Task goal |
Extract every line of the rows below that contains the word "using". Case counts, so a capitalized form does not match a lowercase one.

Records for this task |
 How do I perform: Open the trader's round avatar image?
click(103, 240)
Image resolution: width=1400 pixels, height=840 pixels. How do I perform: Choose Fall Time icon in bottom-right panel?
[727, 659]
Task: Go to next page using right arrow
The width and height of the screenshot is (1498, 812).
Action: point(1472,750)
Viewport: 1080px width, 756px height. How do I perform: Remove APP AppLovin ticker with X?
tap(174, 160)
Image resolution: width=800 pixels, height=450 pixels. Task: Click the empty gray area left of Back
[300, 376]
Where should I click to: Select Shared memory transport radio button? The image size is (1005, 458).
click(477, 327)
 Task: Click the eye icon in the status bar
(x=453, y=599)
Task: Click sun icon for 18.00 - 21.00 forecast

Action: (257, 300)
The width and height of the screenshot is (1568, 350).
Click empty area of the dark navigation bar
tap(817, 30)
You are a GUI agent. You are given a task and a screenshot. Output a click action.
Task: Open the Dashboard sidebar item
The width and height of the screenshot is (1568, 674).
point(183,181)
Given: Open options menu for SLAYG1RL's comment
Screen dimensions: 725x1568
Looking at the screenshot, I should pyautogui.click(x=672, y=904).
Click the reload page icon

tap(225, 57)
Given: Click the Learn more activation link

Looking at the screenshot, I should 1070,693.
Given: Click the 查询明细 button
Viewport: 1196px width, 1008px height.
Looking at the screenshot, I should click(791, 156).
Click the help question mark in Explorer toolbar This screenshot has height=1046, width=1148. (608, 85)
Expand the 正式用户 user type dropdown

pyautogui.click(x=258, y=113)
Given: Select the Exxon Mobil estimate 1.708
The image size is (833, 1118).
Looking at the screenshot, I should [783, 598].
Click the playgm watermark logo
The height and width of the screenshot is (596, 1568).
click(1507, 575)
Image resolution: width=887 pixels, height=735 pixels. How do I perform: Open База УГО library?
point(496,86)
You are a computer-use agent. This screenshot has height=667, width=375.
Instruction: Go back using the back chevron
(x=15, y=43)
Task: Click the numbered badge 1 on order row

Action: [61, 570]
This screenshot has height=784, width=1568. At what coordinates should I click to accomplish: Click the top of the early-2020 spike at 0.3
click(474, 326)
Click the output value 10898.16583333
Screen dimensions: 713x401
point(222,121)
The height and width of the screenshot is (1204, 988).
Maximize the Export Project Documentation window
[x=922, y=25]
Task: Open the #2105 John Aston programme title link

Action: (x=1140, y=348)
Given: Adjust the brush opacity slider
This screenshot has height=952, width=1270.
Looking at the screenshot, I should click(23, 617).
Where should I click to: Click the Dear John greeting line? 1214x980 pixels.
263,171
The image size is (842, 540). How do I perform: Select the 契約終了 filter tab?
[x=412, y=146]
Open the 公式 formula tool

Finished exercise |
Task: Go to next page using right arrow
Instruction: Go back using the back chevron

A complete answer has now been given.